Every line of the material must be set down again without alteration.

=== DATA FOR THIS TASK ===
******

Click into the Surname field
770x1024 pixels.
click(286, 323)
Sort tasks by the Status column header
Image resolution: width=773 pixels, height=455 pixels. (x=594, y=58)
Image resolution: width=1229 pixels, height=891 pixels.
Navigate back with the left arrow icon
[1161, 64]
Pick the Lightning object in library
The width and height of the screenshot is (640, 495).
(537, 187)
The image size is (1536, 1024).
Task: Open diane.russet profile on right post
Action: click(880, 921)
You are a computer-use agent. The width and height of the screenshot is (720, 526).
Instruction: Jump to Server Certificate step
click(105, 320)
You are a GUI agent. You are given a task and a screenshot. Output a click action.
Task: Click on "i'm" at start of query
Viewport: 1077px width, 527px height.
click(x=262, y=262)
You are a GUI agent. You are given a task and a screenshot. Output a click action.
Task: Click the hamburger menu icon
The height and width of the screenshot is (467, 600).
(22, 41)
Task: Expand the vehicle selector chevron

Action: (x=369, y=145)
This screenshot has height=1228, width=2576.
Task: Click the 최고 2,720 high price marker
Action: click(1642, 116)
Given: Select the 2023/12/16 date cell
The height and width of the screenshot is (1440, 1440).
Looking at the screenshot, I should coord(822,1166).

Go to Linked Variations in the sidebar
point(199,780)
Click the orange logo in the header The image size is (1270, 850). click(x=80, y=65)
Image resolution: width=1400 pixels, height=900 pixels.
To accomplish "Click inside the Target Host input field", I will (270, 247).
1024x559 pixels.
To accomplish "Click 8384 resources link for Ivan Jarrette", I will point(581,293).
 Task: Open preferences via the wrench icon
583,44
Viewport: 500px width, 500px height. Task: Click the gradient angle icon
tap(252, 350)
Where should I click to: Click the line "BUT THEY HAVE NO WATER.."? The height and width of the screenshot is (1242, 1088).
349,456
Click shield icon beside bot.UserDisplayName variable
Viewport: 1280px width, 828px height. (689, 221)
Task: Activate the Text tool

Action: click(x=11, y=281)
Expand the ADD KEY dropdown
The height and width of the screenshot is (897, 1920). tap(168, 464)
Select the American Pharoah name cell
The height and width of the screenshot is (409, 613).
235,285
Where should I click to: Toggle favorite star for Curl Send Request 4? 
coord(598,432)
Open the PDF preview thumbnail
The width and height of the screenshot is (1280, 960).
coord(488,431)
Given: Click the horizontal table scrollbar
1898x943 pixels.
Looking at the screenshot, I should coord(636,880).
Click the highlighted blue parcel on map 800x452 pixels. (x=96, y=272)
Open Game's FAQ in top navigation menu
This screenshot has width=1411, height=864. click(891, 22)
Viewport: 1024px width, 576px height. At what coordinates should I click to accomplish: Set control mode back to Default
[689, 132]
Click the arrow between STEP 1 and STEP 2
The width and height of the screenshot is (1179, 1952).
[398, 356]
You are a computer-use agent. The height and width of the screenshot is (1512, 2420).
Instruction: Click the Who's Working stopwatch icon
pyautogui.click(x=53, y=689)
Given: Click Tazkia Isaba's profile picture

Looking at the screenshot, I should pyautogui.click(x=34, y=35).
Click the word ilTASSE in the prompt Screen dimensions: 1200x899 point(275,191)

******

=== OUTPUT FOR THIS EXERCISE ===
Click into the Surname field
770x1024 pixels.
click(286, 323)
Sort tasks by the Status column header
Image resolution: width=773 pixels, height=455 pixels. (x=594, y=58)
Image resolution: width=1229 pixels, height=891 pixels.
Navigate back with the left arrow icon
[1161, 64]
Pick the Lightning object in library
The width and height of the screenshot is (640, 495).
(537, 187)
The image size is (1536, 1024).
Task: Open diane.russet profile on right post
Action: click(880, 921)
You are a computer-use agent. The width and height of the screenshot is (720, 526).
Instruction: Jump to Server Certificate step
click(105, 320)
You are a GUI agent. You are given a task and a screenshot. Output a click action.
Task: Click on "i'm" at start of query
Viewport: 1077px width, 527px height.
click(x=262, y=262)
You are a GUI agent. You are given a task and a screenshot. Output a click action.
Task: Click the hamburger menu icon
The height and width of the screenshot is (467, 600).
(22, 41)
Task: Expand the vehicle selector chevron

Action: (x=369, y=145)
This screenshot has height=1228, width=2576.
Task: Click the 최고 2,720 high price marker
Action: click(1642, 116)
Given: Select the 2023/12/16 date cell
The height and width of the screenshot is (1440, 1440).
Looking at the screenshot, I should coord(822,1166).

Go to Linked Variations in the sidebar
point(199,780)
Click the orange logo in the header The image size is (1270, 850). click(x=80, y=65)
Image resolution: width=1400 pixels, height=900 pixels.
To accomplish "Click inside the Target Host input field", I will (270, 247).
1024x559 pixels.
To accomplish "Click 8384 resources link for Ivan Jarrette", I will point(581,293).
 Task: Open preferences via the wrench icon
583,44
Viewport: 500px width, 500px height. Task: Click the gradient angle icon
tap(252, 350)
Where should I click to: Click the line "BUT THEY HAVE NO WATER.."? The height and width of the screenshot is (1242, 1088).
349,456
Click shield icon beside bot.UserDisplayName variable
Viewport: 1280px width, 828px height. (689, 221)
Task: Activate the Text tool

Action: click(x=11, y=281)
Expand the ADD KEY dropdown
The height and width of the screenshot is (897, 1920). tap(168, 464)
Select the American Pharoah name cell
The height and width of the screenshot is (409, 613).
235,285
Where should I click to: Toggle favorite star for Curl Send Request 4? 
coord(598,432)
Open the PDF preview thumbnail
The width and height of the screenshot is (1280, 960).
coord(488,431)
Given: Click the horizontal table scrollbar
1898x943 pixels.
Looking at the screenshot, I should coord(636,880).
Click the highlighted blue parcel on map 800x452 pixels. (x=96, y=272)
Open Game's FAQ in top navigation menu
This screenshot has width=1411, height=864. click(891, 22)
Viewport: 1024px width, 576px height. At what coordinates should I click to accomplish: Set control mode back to Default
[689, 132]
Click the arrow between STEP 1 and STEP 2
The width and height of the screenshot is (1179, 1952).
[398, 356]
You are a computer-use agent. The height and width of the screenshot is (1512, 2420).
Instruction: Click the Who's Working stopwatch icon
pyautogui.click(x=53, y=689)
Given: Click Tazkia Isaba's profile picture

Looking at the screenshot, I should pyautogui.click(x=34, y=35).
Click the word ilTASSE in the prompt Screen dimensions: 1200x899 point(275,191)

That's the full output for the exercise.